Saved data entries —
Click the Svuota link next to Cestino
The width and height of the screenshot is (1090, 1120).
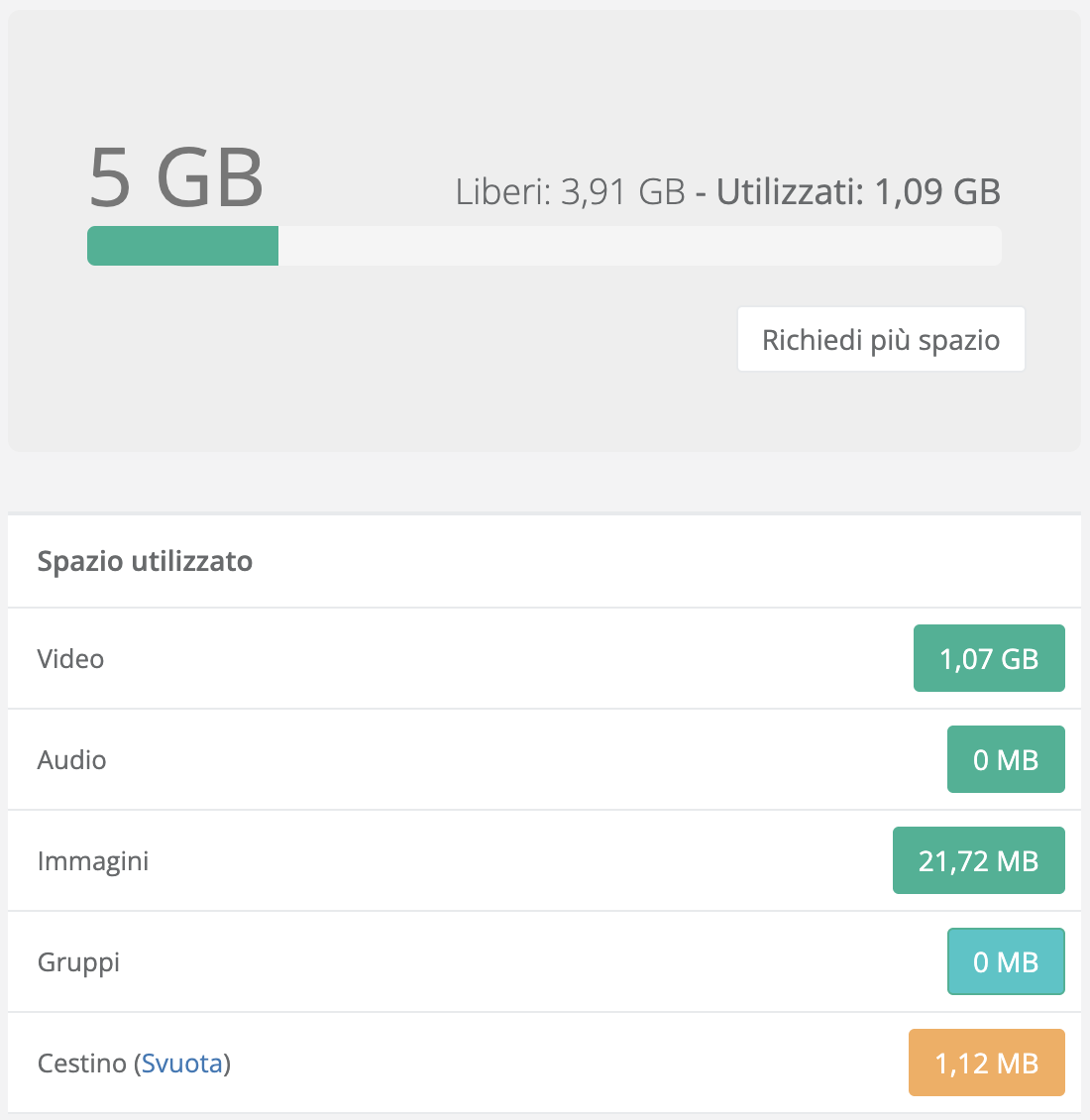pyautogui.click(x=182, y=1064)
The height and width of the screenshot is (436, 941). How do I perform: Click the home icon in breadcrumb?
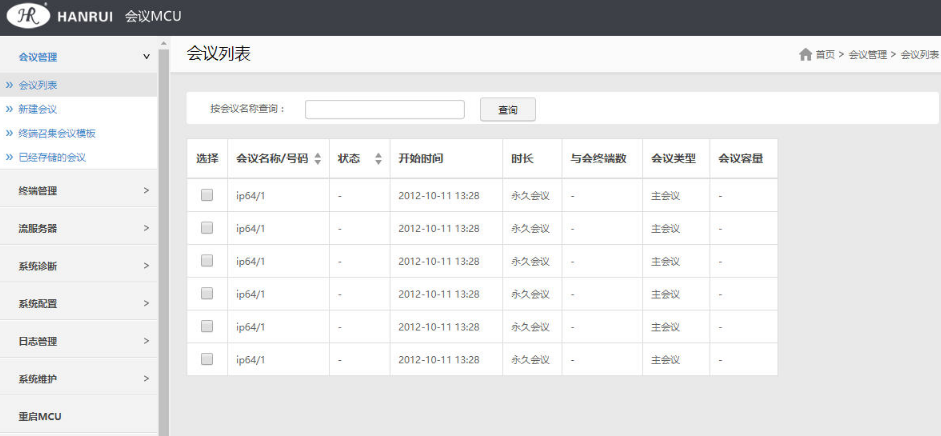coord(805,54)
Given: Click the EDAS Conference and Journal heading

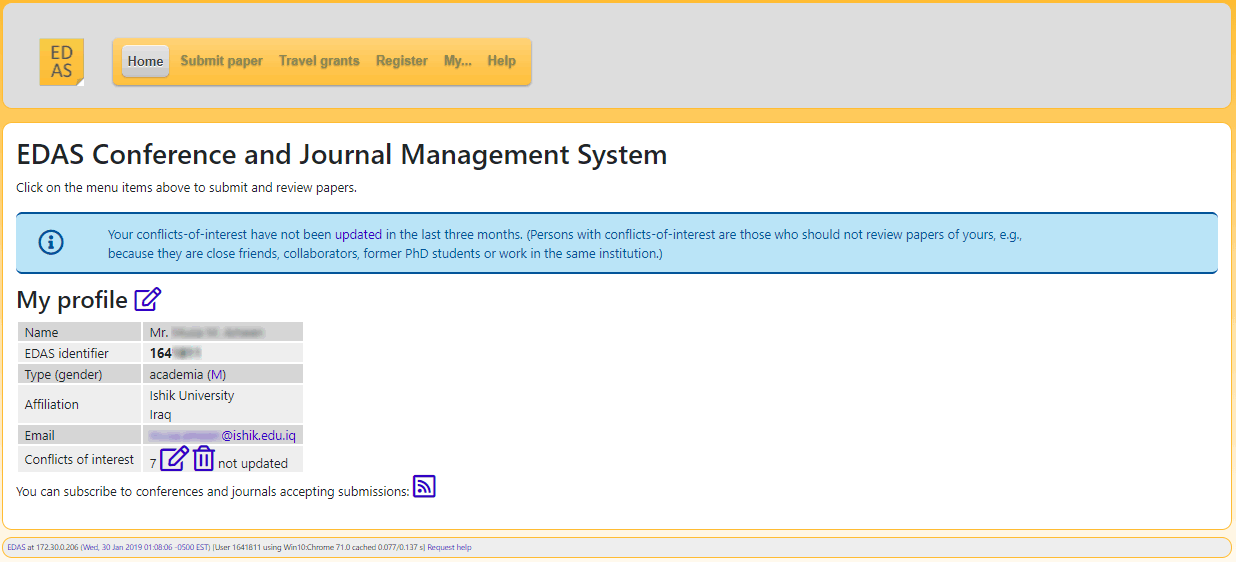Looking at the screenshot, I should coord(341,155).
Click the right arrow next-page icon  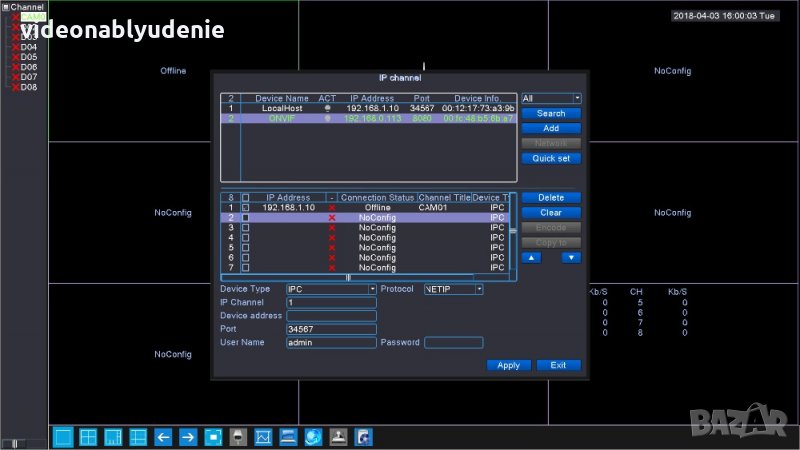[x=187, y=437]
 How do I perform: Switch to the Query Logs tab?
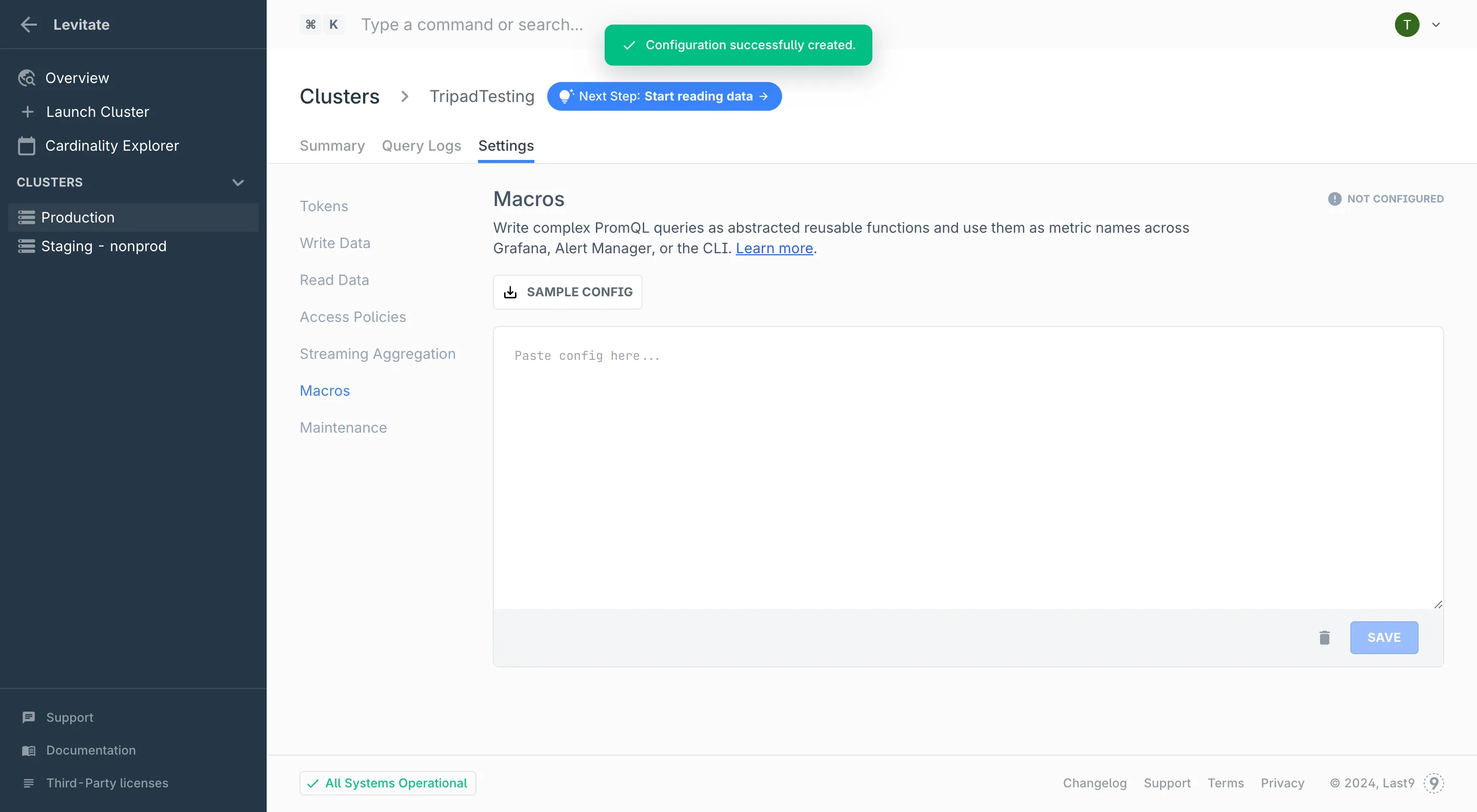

STATED EXERCISE — Locate every line in the entries above that contains the word "perform", with case counting, and copy each such line.

COMPLETED TASK —
The height and width of the screenshot is (436, 941). How do I perform: Click the home icon in breadcrumb?
 How do I perform: Switch to the Query Logs tab?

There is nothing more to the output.